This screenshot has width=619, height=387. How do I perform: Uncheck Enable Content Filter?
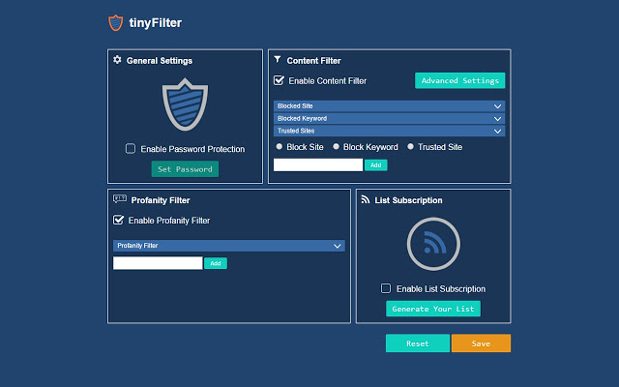279,80
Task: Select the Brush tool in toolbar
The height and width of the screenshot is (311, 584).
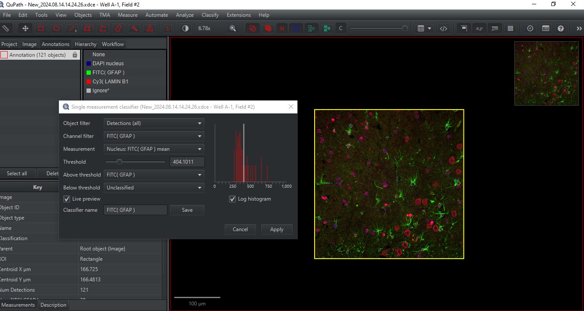Action: [x=118, y=28]
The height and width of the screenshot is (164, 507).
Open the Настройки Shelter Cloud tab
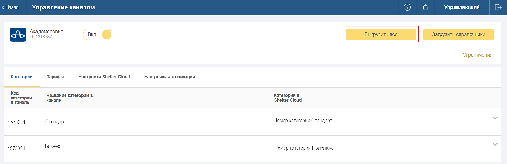tap(104, 77)
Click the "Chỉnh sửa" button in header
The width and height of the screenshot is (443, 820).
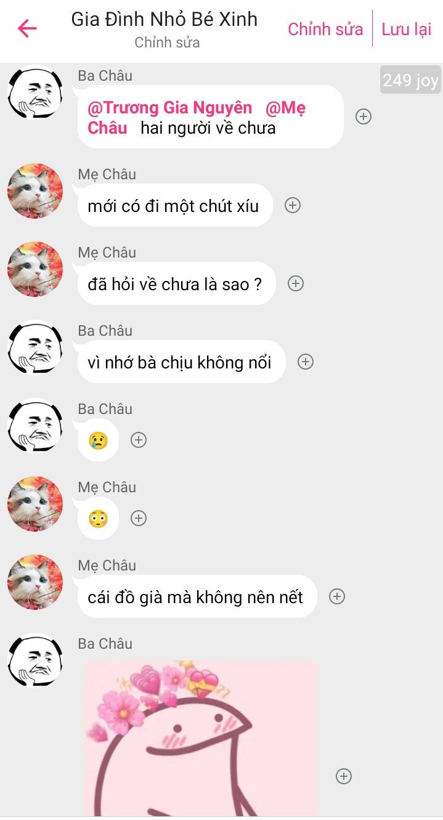pyautogui.click(x=325, y=29)
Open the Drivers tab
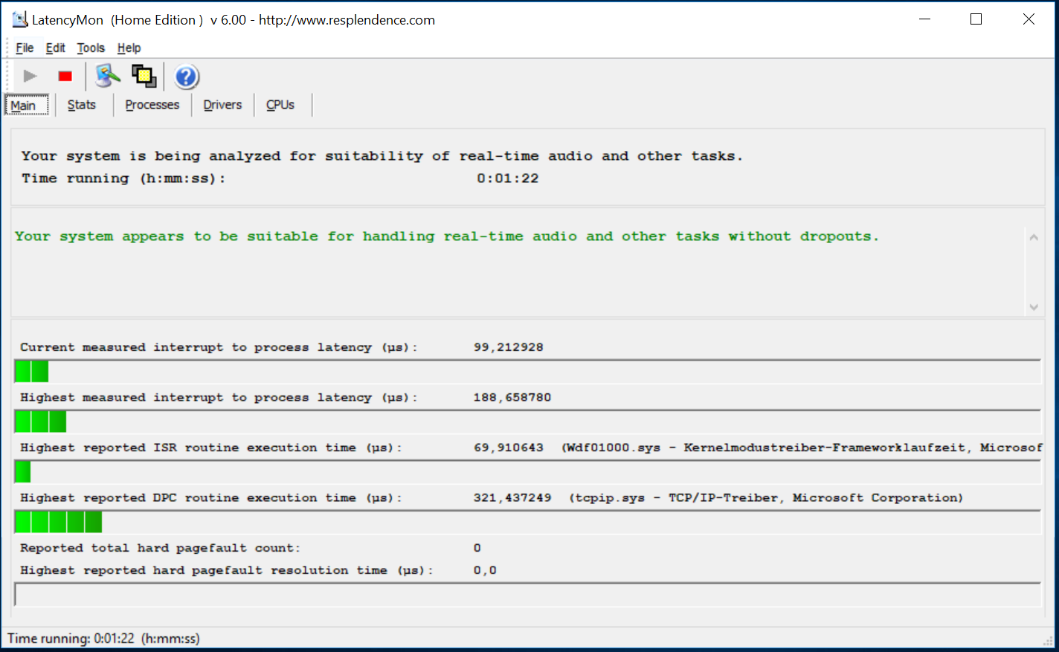This screenshot has width=1059, height=652. click(222, 105)
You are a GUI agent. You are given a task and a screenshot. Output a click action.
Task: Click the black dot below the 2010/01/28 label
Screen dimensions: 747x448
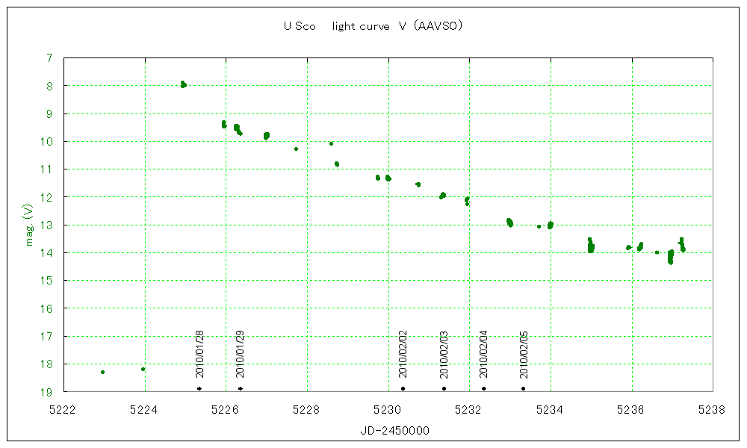pyautogui.click(x=199, y=388)
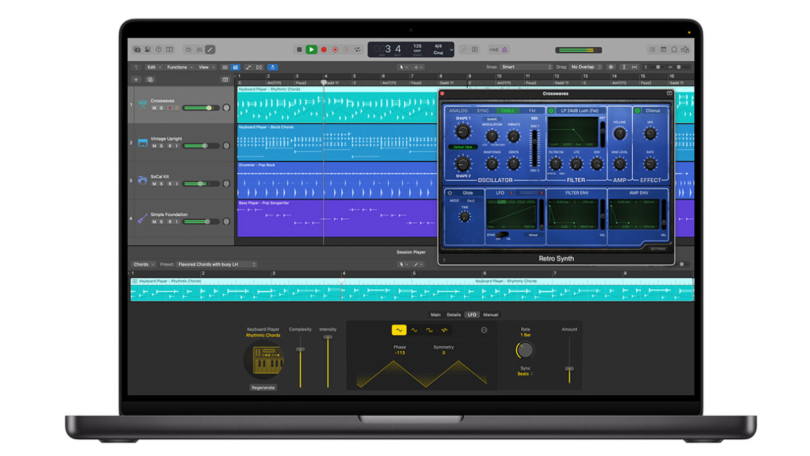Click the Add Track plus button
This screenshot has height=456, width=810.
pyautogui.click(x=136, y=79)
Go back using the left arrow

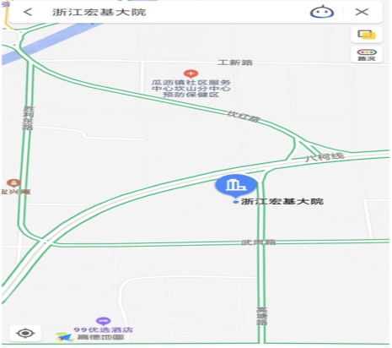[x=28, y=12]
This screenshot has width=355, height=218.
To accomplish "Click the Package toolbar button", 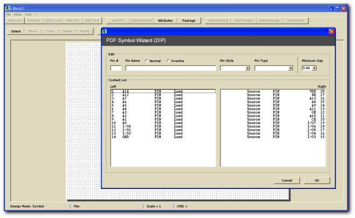I will click(x=189, y=20).
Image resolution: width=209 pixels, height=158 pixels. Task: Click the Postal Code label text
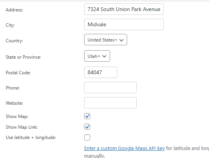[18, 73]
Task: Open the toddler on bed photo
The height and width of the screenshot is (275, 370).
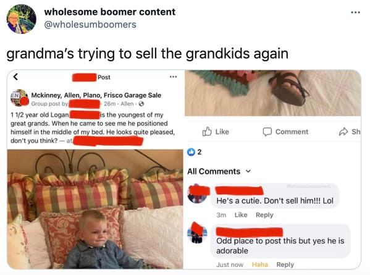Action: pos(95,209)
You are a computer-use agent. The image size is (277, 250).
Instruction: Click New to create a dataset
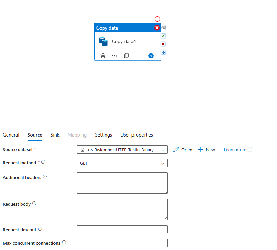(x=206, y=150)
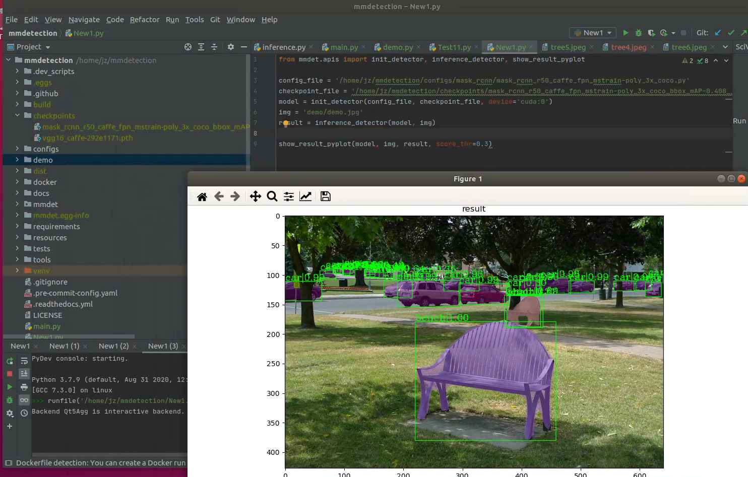Click the console horizontal scrollbar

108,454
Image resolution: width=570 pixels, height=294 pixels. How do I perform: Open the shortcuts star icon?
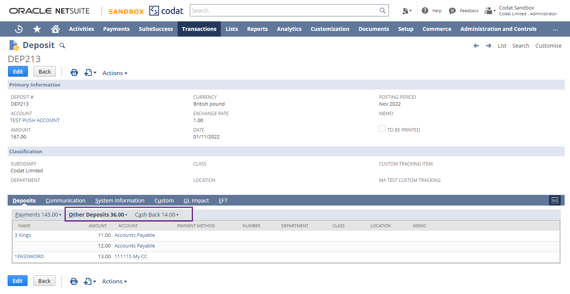(37, 29)
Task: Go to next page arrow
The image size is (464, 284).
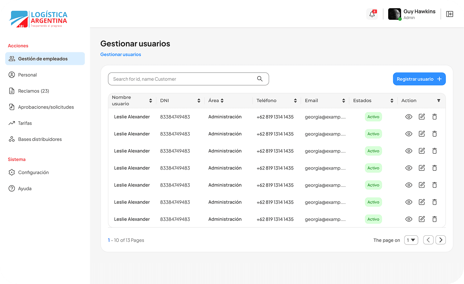Action: 441,240
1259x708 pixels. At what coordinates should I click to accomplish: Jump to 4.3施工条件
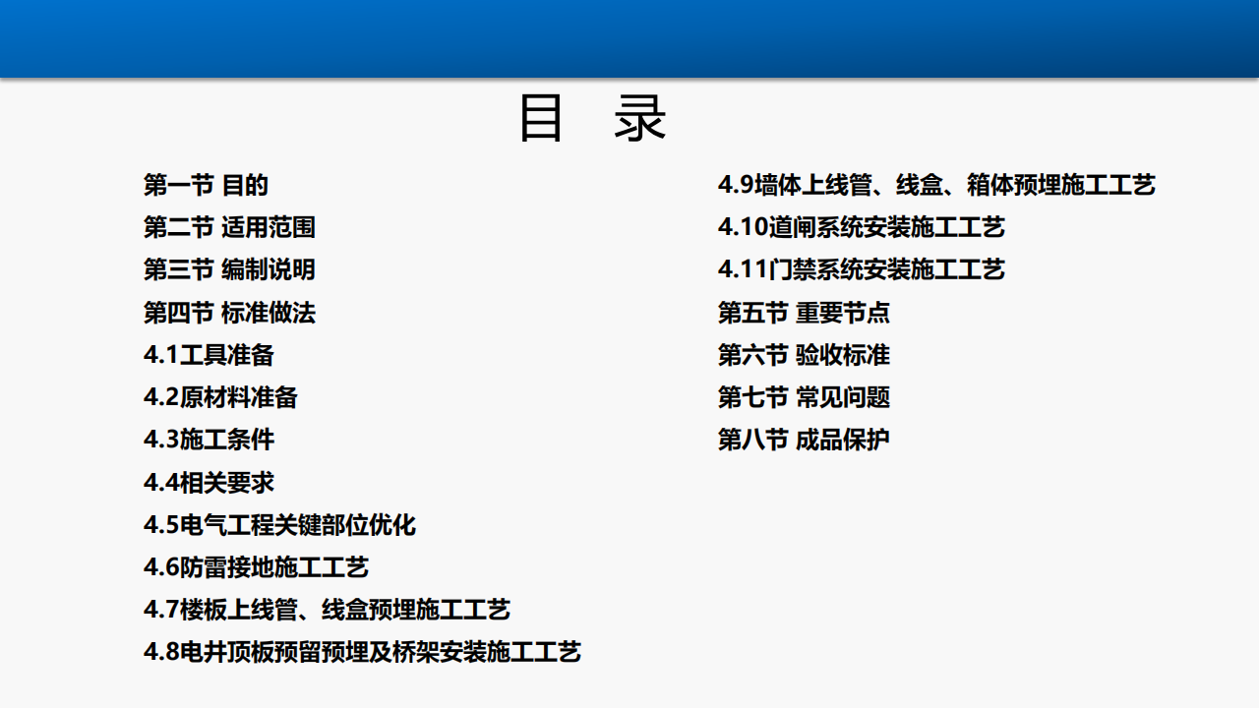pyautogui.click(x=209, y=440)
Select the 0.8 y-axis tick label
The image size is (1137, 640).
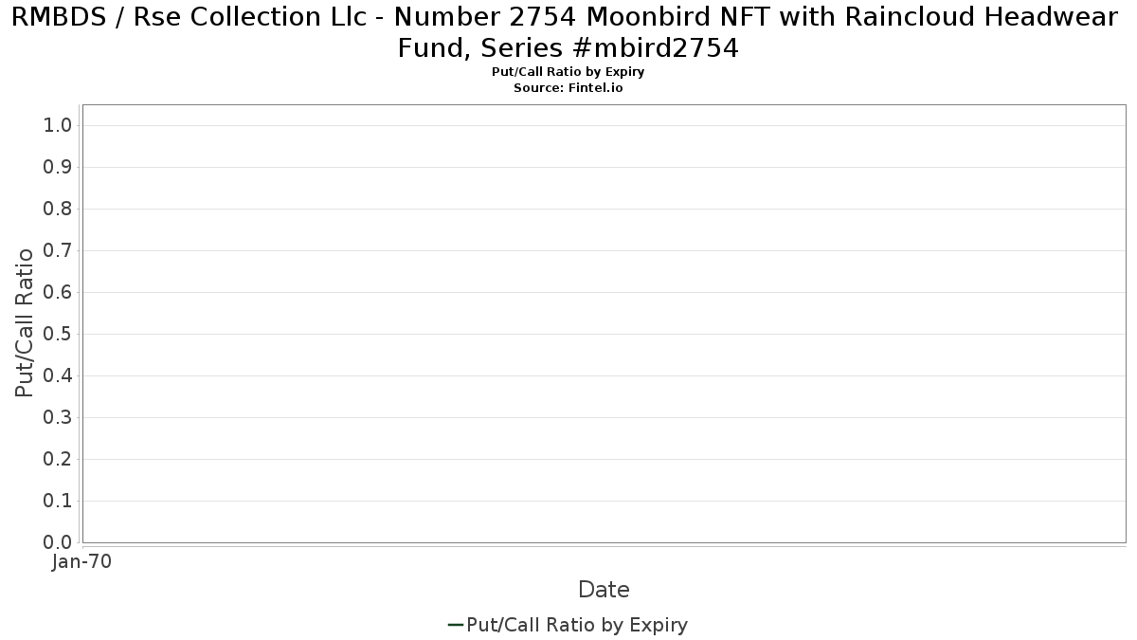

————

• _EXERCISE INSTRUCTIONS_
When you find the line that contains "Task: Go to next page arrow", retype it and every line after it through the end of the data above, exactly, with no pictures.

• _SOLUTION BELOW_
Task: Go to next page arrow
The image size is (464, 284).
Action: 441,240
1259x708 pixels. At what coordinates should I click to accomplish: Jump to 4.3施工条件
pyautogui.click(x=209, y=440)
Select the 0.8 y-axis tick label
The image size is (1137, 640).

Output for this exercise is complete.